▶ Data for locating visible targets
---*---

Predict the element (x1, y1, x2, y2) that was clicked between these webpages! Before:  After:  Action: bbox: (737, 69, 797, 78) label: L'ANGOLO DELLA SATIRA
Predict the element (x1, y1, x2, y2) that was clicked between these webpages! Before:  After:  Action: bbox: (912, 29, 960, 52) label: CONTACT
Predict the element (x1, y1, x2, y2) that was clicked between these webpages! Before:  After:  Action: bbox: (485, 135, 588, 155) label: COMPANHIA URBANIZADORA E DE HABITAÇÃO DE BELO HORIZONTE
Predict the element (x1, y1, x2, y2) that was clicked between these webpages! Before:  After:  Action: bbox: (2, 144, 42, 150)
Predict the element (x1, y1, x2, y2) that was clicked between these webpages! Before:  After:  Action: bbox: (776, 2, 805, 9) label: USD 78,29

---*---

▶ Given exercise
Can you output every one of the records above verbatim, changing nothing?

▶ Expected answer
Predict the element (x1, y1, x2, y2) that was clicked between these webpages! Before:  After:  Action: bbox: (737, 69, 797, 78) label: L'ANGOLO DELLA SATIRA
Predict the element (x1, y1, x2, y2) that was clicked between these webpages! Before:  After:  Action: bbox: (912, 29, 960, 52) label: CONTACT
Predict the element (x1, y1, x2, y2) that was clicked between these webpages! Before:  After:  Action: bbox: (485, 135, 588, 155) label: COMPANHIA URBANIZADORA E DE HABITAÇÃO DE BELO HORIZONTE
Predict the element (x1, y1, x2, y2) that was clicked between these webpages! Before:  After:  Action: bbox: (2, 144, 42, 150)
Predict the element (x1, y1, x2, y2) that was clicked between these webpages! Before:  After:  Action: bbox: (776, 2, 805, 9) label: USD 78,29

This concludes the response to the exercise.